Category Navigator™ Signals for Day Traders

Morning Outlook – 4/6/2021

Our primary day-trading vehicles are the NASDAQ 100 or S&P 500 futures, though we can apply the principles I discuss here to stocks. We ask ourselves three questions every morning – questions I would originally credit to Jim Dalton ( and Peter Reznicek ( First, are we opening in or out of balance? Second, is overnight inventory net long or short? Third, where are we opening within the entire overnight range? The answers drive my opinion about whether or how to trade the open, or perhaps wait for a trade later in the session.

Balance is defined by both the prior day’s regular session range and any larger, recent balance area that may be present. I determine balance by looking at the recent Volume and Market Profiles for the applicable index or security. You can also look at a traditional bar or candlestick charts and draw lines/rectangles around visible trading ranges or the previous day. I don’t find drawing lines or rectangles to be as accurate as using the Volume or Market Profiles.

Typically, old business is always conducted before new business in the financial markets. The overnight traders’ positioning tells you if they will take profits on their long or short positions at the New York open. Whether you can have faith in the opening drive direction in the markets can largely depend on what these overnight participants need to do with their inventory. The opening drive can easily reverse after the overnight traders deal with their inventory and profits.

**Goal**
Copy out, word for word, the section of the day-trading outlook that starts with the words "Category Navigator™ Signals" and finishes with "in the session.". None of the records are needed for this work.

**Entries**
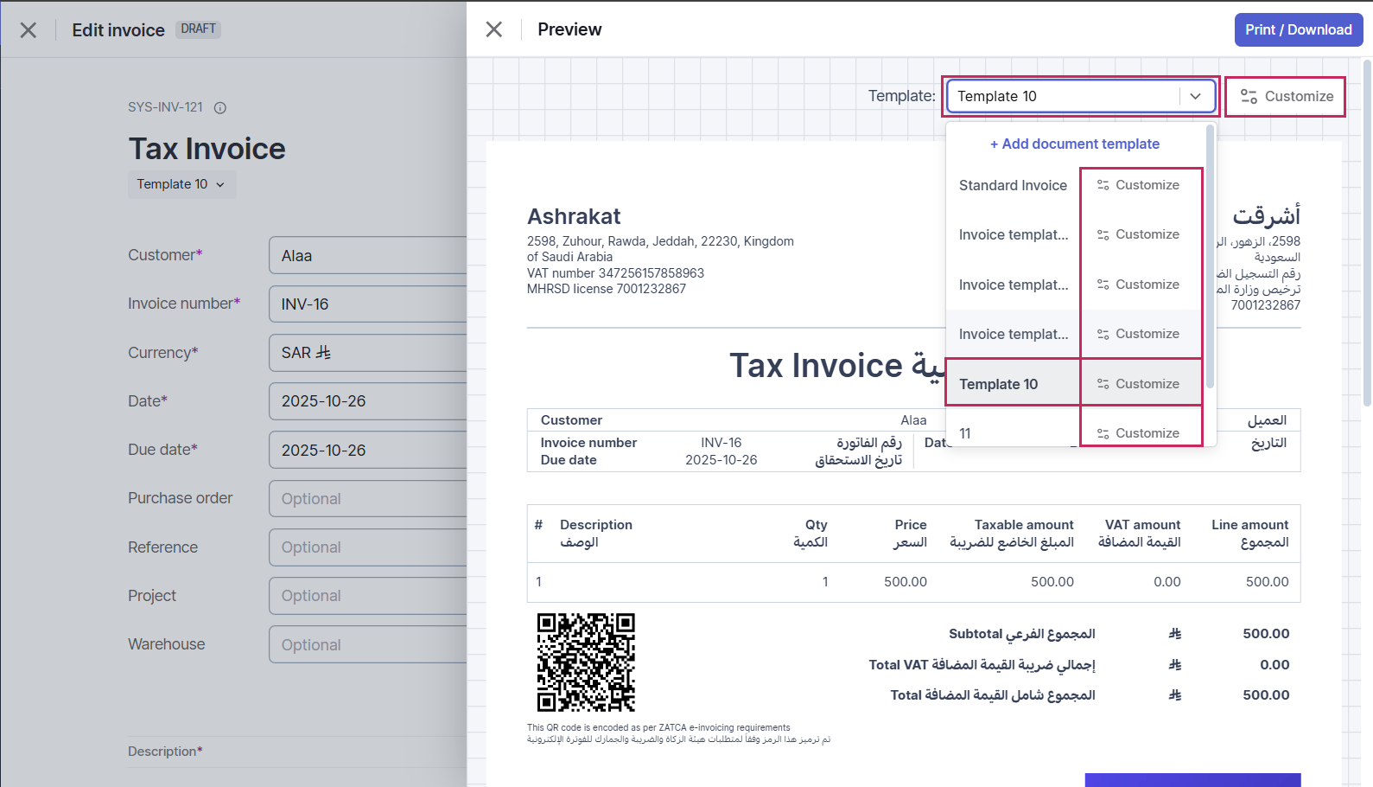Click the Purchase order optional field
The width and height of the screenshot is (1373, 787).
(x=367, y=499)
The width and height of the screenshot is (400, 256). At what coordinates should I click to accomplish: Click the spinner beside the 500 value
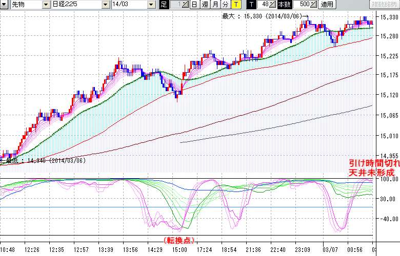[x=314, y=5]
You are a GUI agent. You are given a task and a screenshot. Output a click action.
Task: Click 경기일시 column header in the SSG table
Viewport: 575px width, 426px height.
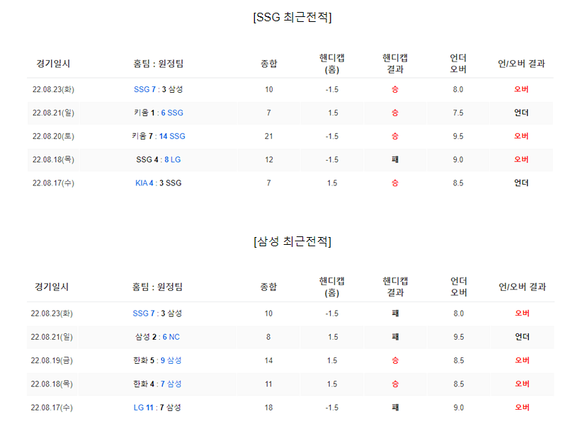click(x=53, y=64)
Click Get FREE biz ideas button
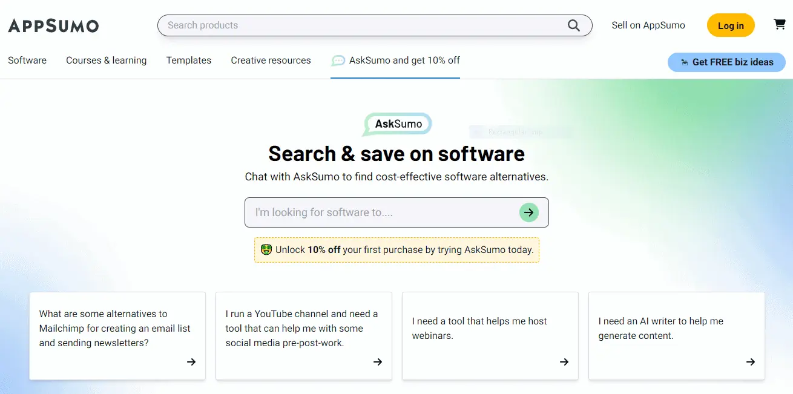 (x=726, y=62)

**Reply**
Category Navigator™ Signals for Day Traders

Morning Outlook – 4/6/2021

Our primary day-trading vehicles are the NASDAQ 100 or S&P 500 futures, though we can apply the principles I discuss here to stocks. We ask ourselves three questions every morning – questions I would originally credit to Jim Dalton ( and Peter Reznicek ( First, are we opening in or out of balance? Second, is overnight inventory net long or short? Third, where are we opening within the entire overnight range? The answers drive my opinion about whether or how to trade the open, or perhaps wait for a trade later in the session.